[How to complete this task] Nothing but the lines from the line with "First and Last Name (180, 1208)" through the end of the data is to be copied, and each is to be copied exactly.

[Dataset entries]
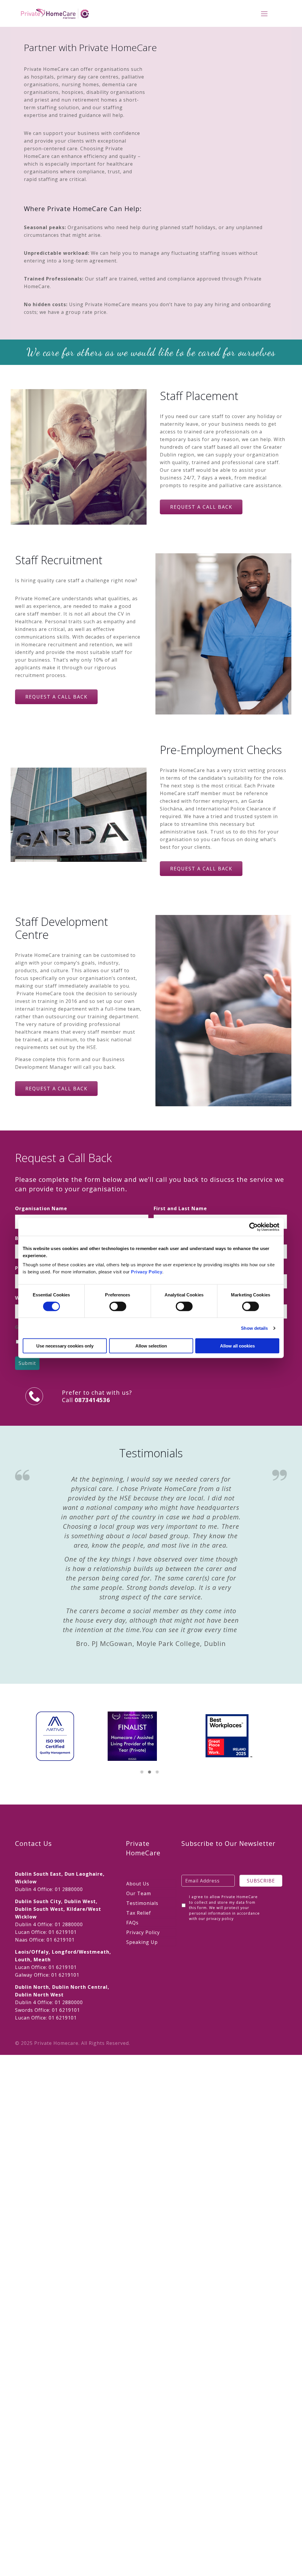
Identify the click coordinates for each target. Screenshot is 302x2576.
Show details (254, 1327)
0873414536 (92, 1400)
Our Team (138, 1893)
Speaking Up (142, 1942)
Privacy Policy (146, 1271)
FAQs (132, 1922)
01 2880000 (69, 1889)
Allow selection (151, 1345)
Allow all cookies (237, 1345)
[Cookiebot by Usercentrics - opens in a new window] (253, 1226)
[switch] (117, 1306)
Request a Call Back (201, 507)
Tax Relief (138, 1913)
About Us (137, 1883)
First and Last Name (180, 1208)
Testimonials (142, 1903)
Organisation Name (41, 1208)
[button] (141, 1772)
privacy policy (220, 1918)
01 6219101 (63, 1932)
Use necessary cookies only (64, 1345)
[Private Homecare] (55, 13)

[Task result]
First and Last Name (180, 1208)
Testimonials (142, 1903)
Organisation Name (41, 1208)
[button] (141, 1772)
privacy policy (220, 1918)
01 6219101 (63, 1932)
Use necessary cookies only (64, 1345)
[Private Homecare] (55, 13)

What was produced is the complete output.